Beautiful weather graced the Featherstone lawn for the summer solstice eve celebration, which was filled with poetry and music, and ended with a ceremonial fire. The event is meant to be a family-friendly outdoor picnic featuring Island poets.
“Children love to attend, and can run free on the hills near the stage. Audiences bring beach chairs, blankets, and food to add to the evening,” said Margaret Emerson, the host of the festivities. On this occasion, the audience of young and old alike sat in rapt attention during the moving readings. Some were light and others more serious, with poets saying it more accurately reflected the times in which we live today. The event takes a lot of coordination, and Emerson graciously took time beforehand to answer some questions from The MV Times.
When did the summer solstice celebration begin?
It was conceived by two Island poets, William Waterway and Ellie Bates. They wanted to celebrate the beginning of the season, and collaborated with Ann Smith at Featherstone, who invited them to use the outdoor stage for the event. The first summer solstice reading was held in 2011. The celebration has remained unchanged over the years. It has always included music, sometimes dance, and always the focus is poetry. William Waterway brought his talent for playing the American Indian flute to the stage in accompaniment to his poems. Various musicians have performed over the years, and we have continued the American flute tradition with Carole Vandal, who performs for the fire ceremony at the end of the program as she has in past years.
How did you become involved with summer solstice?
When William Waterway died in 2015, the Martha’s Vineyard Poets Collective was asked to plan the event for 2016. I volunteered to be the organizer, and with the help of many others at Featherstone as well as poet colleagues, especially Ellie Bates, the program continues. This is my third year being the organizer. I enjoy doing the event because poets love to read, and Featherstone’s ambiance is special on an early summer evening.

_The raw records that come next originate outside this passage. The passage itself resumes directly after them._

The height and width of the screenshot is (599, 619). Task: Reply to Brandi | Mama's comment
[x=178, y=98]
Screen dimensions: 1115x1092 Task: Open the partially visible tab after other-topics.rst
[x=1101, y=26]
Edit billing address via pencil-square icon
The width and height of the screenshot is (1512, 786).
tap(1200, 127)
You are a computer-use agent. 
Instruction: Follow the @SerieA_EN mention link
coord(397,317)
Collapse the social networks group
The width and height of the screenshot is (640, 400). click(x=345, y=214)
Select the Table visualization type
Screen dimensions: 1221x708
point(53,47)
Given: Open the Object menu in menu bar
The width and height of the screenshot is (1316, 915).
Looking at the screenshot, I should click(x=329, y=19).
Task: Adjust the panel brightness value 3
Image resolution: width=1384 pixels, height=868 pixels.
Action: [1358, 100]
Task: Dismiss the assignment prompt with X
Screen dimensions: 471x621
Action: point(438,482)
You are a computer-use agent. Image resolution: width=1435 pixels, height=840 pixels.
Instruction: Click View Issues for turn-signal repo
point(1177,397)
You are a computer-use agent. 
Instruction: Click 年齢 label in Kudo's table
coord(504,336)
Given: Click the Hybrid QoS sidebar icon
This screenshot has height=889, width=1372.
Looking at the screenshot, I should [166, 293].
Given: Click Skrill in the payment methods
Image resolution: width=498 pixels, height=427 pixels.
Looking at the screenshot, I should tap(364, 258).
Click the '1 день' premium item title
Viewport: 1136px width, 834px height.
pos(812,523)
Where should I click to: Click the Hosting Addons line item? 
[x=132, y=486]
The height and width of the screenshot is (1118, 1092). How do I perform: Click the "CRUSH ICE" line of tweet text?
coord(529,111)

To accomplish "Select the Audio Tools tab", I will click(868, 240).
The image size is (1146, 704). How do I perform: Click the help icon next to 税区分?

How do you select the poets?
I invite different poets to read every year. I always include the current poet laureate of Martha’s Vineyard, who this year is Justen Ahren, and a young, fresh poet, a new poet, an old, wise poet, a musical poet, a funny poet, and a balance of male and female poets. I do not give the readers a topic. That way, the audience gets to hear the poet’s choice and can experience many different worlds and stories in the two hours of poetry.
This year’s poets included Ellie Bates, William Binzen, Rachel Convery, Steve Ewing, Jill Jupen, Mark Alan Lovewell, Arnie Reisman, Valerie Sonnenthal, Spencer Thurlow, Jennifer Smith Turner, Carole Vandal, and Island poet laureate Justen Ahren.